For optimal reading, please switch to desktop mode.
Have you ever had the nuisance of configuring a server BIOS? How
about a rack full of servers? Or an aisle, a hall, an entire
facility even? It gets to be tedious toil even before the second
server, and it also becomes increasingly unreliable to apply a
consistent configuration with increasing scale.
In this post we describe how we apply some modern tools from the
cloud toolbox (Ansible, Ironic and Python) to tackle this age-old
problem.
Server Management in the 21st Century
Baseboard management controllers (BMCs) are a valuable tool for
easing the inconvenience of hardware management. By using a BMC
we can configure our firmware using remote access, avoiding a trip
to the data centre and stepping from server to server with a crash
cart. This is already a big win.
However, BMCs are still pretty slow to apply changes, and are
manipulated individually. Through automation, we could address these
shortcomings.
I've seen some pretty hairy early efforts at automation, for example
playing out timed keystroke macros across a hundred terminals of BMC
sessions. This might work, but it's a desperate hack. Using the tools
created for configuration management we can do so much better.

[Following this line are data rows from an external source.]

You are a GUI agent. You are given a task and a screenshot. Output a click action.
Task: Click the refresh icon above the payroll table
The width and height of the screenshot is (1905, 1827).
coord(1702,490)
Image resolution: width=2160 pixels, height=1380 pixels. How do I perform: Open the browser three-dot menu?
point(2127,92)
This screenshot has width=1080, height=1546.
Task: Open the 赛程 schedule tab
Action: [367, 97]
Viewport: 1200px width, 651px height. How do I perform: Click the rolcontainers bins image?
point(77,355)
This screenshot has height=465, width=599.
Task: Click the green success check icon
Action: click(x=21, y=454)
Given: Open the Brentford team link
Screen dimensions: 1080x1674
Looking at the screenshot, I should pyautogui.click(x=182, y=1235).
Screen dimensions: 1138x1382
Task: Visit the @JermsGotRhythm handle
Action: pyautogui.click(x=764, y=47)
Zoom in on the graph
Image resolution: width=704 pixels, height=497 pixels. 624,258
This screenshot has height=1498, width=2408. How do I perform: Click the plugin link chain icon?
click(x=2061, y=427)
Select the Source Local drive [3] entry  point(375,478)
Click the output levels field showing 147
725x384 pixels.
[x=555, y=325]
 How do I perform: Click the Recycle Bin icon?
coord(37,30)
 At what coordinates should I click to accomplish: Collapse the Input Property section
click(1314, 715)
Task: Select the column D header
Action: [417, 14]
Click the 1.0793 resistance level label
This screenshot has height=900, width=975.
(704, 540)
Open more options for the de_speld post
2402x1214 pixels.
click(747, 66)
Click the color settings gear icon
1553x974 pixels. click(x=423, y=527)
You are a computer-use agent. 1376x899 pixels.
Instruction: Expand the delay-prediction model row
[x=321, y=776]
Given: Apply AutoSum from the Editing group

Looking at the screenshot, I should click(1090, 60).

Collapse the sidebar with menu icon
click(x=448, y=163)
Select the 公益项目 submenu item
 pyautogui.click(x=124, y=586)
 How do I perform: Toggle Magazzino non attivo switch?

A Quick Tour of OpenStack Server Hardware Management
OpenStack deployment usually draws upon some hardware inventory
management intelligence. In our recent project with the University
of Cambridge this was Red Hat OSP Director.
The heart of OSP Director is TripleO
and the heart of TripleO is OpenStack Ironic.
Ironic is OpenStack's bare metal manager. It masquerades as a
virtualisation driver for OpenStack Nova, and provisions bare metal
hardware when a user asks for a compute instance to be created.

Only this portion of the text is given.